◆ **Your goal**:
Examine the records and identify each line that includes the string "column". Copy those lines.

•••••

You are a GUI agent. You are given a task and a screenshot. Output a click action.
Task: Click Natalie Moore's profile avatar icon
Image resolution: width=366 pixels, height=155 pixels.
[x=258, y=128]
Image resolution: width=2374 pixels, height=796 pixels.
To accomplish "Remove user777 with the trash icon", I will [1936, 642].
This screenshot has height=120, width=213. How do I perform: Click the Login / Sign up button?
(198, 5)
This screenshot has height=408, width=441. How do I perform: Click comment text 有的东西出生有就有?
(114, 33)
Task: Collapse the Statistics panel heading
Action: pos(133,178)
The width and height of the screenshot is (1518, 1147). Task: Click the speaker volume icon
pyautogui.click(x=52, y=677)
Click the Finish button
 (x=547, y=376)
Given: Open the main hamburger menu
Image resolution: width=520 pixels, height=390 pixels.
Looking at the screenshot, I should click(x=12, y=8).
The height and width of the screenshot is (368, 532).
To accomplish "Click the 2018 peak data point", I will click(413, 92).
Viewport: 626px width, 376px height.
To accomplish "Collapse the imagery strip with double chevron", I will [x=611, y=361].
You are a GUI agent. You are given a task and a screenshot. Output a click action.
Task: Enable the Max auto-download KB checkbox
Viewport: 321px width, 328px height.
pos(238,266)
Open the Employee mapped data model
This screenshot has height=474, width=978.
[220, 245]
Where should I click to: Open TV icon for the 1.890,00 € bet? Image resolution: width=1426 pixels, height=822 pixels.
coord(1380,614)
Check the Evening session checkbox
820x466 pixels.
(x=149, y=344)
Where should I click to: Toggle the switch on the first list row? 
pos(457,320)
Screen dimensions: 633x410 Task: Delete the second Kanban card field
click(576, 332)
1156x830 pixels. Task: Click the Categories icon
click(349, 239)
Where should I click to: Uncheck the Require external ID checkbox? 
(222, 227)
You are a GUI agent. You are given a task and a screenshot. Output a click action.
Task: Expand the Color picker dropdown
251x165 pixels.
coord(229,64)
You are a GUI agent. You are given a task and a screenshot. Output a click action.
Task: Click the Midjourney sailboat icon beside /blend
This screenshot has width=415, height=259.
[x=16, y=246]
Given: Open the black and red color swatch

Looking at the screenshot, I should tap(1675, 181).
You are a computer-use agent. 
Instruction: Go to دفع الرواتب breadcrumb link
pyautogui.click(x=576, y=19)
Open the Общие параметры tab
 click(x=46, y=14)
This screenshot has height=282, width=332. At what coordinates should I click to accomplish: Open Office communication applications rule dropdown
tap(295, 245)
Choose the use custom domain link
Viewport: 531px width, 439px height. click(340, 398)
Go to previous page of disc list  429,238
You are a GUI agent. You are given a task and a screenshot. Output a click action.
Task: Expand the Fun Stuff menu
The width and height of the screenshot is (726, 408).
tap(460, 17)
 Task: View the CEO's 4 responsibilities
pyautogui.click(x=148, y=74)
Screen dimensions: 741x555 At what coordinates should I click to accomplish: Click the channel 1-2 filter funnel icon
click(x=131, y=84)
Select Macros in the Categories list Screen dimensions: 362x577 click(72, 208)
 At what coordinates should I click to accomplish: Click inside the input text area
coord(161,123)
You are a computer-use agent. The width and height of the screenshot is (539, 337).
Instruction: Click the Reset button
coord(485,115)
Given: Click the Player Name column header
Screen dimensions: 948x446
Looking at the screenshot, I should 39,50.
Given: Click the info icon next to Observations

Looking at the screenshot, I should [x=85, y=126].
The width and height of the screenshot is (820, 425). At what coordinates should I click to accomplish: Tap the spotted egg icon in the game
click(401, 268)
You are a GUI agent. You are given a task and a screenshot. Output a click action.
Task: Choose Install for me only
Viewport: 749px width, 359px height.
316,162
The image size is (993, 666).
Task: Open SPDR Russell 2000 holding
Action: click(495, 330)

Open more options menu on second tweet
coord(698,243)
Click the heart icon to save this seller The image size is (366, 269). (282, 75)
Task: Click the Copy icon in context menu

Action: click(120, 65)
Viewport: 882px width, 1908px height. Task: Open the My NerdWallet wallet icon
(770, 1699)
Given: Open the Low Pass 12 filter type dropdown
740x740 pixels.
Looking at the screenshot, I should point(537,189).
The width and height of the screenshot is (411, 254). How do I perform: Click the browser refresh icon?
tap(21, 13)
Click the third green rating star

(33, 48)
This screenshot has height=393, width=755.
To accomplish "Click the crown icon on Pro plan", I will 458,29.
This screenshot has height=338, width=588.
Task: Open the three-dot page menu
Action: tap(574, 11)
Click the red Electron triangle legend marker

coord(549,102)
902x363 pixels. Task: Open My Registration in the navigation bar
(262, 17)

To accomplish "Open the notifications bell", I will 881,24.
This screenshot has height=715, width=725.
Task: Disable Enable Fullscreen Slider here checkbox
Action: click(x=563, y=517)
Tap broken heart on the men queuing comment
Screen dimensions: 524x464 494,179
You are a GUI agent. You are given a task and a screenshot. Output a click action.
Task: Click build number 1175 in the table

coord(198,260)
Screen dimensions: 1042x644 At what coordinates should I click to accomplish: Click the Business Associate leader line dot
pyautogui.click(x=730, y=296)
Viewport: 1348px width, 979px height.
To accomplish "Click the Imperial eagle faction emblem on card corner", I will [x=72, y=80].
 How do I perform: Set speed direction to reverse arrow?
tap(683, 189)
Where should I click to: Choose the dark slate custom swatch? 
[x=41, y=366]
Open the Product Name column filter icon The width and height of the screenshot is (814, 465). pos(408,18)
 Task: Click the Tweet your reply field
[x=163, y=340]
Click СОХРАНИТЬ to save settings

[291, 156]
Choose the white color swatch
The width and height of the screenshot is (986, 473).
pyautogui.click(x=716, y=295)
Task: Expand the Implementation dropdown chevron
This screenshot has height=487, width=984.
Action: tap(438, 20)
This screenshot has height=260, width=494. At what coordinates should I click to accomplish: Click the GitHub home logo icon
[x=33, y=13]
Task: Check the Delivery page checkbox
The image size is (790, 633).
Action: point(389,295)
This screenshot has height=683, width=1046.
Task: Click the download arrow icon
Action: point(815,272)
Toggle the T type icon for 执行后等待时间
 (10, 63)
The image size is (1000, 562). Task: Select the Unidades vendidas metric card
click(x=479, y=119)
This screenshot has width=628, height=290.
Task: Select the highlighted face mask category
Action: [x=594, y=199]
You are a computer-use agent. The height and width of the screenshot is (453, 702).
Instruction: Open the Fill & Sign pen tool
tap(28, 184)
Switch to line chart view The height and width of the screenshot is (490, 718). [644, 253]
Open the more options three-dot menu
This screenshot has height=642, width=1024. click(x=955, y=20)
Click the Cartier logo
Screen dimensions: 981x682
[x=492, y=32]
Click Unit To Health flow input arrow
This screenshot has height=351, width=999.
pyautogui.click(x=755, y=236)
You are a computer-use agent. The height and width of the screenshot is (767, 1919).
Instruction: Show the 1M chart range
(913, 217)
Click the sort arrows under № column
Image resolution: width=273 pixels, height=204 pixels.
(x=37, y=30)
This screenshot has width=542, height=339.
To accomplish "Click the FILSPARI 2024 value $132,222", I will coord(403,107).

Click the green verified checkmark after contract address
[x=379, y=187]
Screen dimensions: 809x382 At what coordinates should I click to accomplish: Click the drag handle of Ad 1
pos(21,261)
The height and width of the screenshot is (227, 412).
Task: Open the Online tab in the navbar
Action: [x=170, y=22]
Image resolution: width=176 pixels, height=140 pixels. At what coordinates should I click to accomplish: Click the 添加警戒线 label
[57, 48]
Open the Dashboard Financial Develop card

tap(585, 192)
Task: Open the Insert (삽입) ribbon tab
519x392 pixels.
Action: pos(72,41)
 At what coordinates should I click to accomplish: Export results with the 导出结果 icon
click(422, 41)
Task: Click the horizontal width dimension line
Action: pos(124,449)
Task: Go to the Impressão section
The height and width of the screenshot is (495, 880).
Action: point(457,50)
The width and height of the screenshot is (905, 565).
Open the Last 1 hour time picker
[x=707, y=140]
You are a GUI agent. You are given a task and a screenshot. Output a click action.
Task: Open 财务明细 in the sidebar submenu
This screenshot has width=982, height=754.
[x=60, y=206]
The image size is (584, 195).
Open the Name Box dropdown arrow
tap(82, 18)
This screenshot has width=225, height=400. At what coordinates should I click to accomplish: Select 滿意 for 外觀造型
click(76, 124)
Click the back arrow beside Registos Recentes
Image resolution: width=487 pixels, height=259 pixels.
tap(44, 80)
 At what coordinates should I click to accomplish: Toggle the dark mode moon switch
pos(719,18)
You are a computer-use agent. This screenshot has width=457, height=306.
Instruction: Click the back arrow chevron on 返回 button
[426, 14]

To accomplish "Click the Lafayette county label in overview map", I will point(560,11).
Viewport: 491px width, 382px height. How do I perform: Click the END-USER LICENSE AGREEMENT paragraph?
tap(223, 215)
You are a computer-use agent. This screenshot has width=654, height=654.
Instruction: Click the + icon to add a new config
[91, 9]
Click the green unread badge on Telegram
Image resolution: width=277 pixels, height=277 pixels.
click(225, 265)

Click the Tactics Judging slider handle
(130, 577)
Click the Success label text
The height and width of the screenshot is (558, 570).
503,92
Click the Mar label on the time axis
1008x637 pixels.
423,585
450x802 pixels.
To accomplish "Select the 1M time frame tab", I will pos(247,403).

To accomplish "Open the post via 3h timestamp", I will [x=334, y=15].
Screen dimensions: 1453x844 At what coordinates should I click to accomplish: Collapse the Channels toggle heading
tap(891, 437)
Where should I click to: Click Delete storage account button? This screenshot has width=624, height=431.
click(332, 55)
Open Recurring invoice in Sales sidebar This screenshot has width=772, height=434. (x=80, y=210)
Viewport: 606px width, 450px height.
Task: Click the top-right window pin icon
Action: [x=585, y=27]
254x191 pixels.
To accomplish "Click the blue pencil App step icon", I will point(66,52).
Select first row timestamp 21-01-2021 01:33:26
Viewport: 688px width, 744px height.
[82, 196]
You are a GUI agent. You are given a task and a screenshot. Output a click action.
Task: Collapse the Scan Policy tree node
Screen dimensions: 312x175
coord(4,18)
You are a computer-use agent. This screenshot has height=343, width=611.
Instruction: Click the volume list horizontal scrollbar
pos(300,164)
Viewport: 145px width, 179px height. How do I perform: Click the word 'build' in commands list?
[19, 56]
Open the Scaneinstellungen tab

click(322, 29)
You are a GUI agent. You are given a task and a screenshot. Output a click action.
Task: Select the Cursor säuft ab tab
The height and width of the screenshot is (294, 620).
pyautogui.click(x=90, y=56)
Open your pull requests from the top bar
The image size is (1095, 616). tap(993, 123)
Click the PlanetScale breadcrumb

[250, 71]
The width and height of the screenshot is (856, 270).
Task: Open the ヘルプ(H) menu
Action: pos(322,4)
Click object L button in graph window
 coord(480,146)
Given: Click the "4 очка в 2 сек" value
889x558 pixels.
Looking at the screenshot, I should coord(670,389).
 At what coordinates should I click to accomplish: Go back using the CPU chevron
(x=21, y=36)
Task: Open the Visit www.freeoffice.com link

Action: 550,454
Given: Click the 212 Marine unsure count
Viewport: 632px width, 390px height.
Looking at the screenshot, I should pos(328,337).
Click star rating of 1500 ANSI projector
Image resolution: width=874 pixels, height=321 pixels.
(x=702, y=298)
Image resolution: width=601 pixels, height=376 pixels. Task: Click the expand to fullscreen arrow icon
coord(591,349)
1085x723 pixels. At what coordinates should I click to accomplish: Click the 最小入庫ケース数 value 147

•••••

◆ **Solution**:
Given: Click the Player Name column header
Open the Product Name column filter icon The width and height of the screenshot is (814, 465). pos(408,18)
Click the sort arrows under № column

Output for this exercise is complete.